## Record excerpts
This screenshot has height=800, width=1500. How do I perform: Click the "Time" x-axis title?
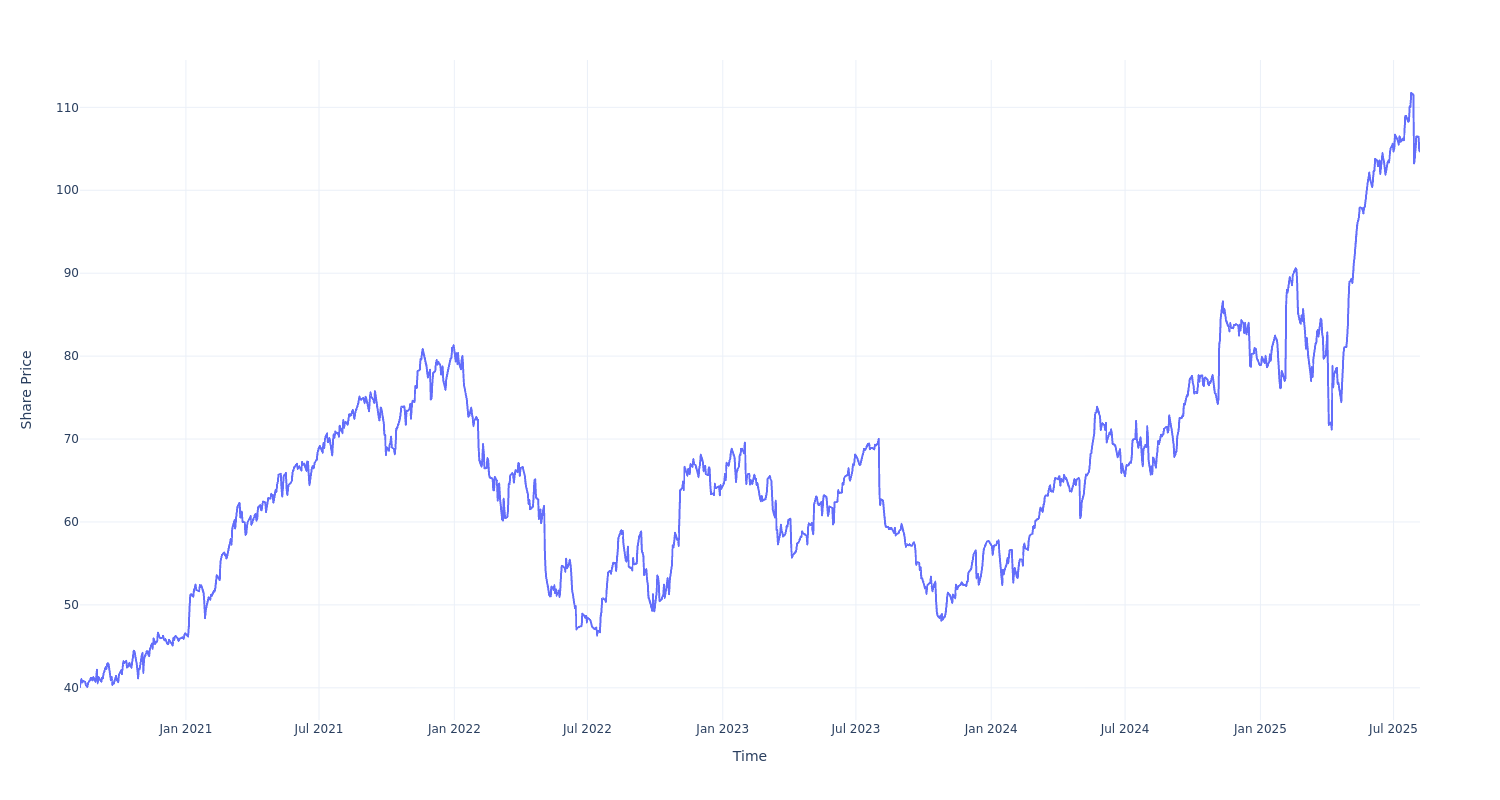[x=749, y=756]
---
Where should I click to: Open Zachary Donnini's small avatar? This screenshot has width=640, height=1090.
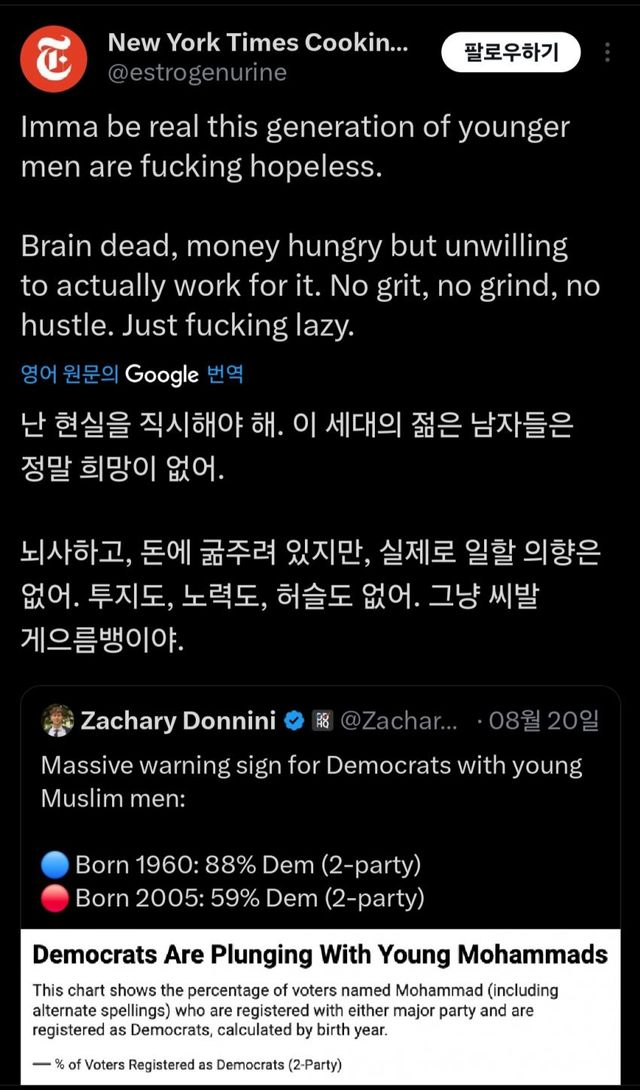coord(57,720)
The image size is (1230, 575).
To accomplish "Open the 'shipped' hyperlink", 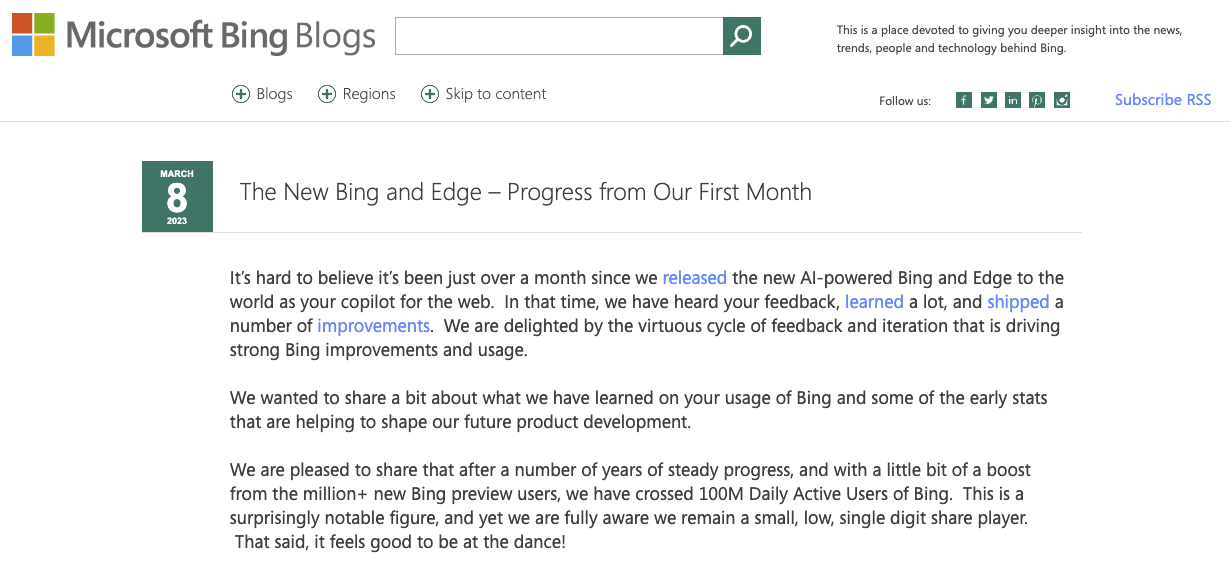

## Problem
Can you rewrite the lines from the one containing "This screenshot has height=800, width=1500." through the one containing "[x=749, y=756]", with "x-axis title" replaced by "horizontal axis label", everything else unchanged, and the pictures left out?

## Solution
This screenshot has height=800, width=1500. How do I perform: Click the "Time" horizontal axis label?
[x=749, y=756]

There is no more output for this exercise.